In the strategy stealing assumption Paul makes an argument about people with short term preferences, that could be applied imo to people who are unwilling to listen to AI advice:
Maybe we can this same argument to people who don’t want to listen to AI advice: yes, this will lead those people to have less control over the future but some people will be willing to listen to AI advice and their preferences will retain influence over the future. This reduces human control over the future, but it’s a one time loss that isn’t catastrophic (that is it doesn’t cause total loss of control). Paul calls this a one-time disadvantage rather than total disempowerment because the rest of humankind can still replicate the critical strategy the unaligned AI might have exploited.
Possible counter: “The group of people who properly listens to AI advice will be too small to matter .” Yeah, I think this could lead to eg a 100x reduction in control over the future (if only 1% of humans properly listens), different people are more or less upset about this. One glimmer of hope is that the humans who do listen to their ai advisors can cooperate with people who don’t and help them get better at listening, thereby further empowering humanity.

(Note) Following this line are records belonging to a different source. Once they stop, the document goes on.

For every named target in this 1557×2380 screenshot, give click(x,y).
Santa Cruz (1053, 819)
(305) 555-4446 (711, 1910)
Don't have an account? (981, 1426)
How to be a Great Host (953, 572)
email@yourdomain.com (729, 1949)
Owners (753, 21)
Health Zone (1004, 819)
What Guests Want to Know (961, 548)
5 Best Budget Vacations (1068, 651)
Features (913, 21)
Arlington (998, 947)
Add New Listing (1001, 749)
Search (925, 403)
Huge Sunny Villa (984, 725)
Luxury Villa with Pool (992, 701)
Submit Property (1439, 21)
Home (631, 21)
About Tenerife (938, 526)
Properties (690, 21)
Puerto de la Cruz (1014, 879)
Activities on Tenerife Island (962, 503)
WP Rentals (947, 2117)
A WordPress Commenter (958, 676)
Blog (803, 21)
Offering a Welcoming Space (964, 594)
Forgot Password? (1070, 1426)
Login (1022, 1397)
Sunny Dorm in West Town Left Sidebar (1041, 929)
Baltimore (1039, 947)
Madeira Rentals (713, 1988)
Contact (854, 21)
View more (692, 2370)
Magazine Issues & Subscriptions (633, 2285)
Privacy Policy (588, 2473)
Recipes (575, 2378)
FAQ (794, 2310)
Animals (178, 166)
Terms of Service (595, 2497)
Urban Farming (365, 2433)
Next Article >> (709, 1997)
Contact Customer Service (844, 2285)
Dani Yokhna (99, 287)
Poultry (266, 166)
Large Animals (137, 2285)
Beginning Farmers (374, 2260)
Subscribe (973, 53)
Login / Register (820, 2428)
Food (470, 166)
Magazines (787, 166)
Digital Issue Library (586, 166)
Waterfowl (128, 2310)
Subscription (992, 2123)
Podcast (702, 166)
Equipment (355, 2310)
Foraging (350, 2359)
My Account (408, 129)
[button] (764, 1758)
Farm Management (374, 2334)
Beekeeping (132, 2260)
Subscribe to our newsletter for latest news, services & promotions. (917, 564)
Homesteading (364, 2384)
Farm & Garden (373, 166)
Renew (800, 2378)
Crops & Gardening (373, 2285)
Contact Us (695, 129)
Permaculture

For things like solving coordination problems, or societal resilience against violent takeover, I think it can be important that most people, or even virtually all people, are making good foresighted decisions. For example, if we’re worried about a race-to-the-bottom on AI oversight, and half of relevant decisionmakers allow their AI assistants to negotiate a treaty to stop that race on their behalf, but the other half think that’s stupid and don’t participate, then that’s not good enough, there will still be a race-to-the-bottom on AI oversight. Or if 50% of USA government bureaucrats ask their AIs if there’s a way to NOT outlaw testing people for COVID during the early phases of the pandemic, but the other 50% ask their AIs how best to follow the letter of the law and not get embarrassed, then the result may well be that testing is still outlawed.
For example, in this comment, Paul suggests that if all firms are “aligned” with their human shareholders, then the aligned CEOs will recognize if things are going in a long-term bad direction for humans, and they will coordinate to avoid that. That doesn’t work unless EITHER the human shareholders—all of them, not just a few—are also wise enough to be choosing long-term preferences and true beliefs over short-term preferences and motivated reasoning, when those conflict. OR unless the aligned CEOs—again, all of them, not just a few—are injecting the wisdom into the system, putting their thumbs on the scale, by choosing, even over the objections of the shareholders, their long-term preferences and true beliefs over short-term preferences and motivated reasoning.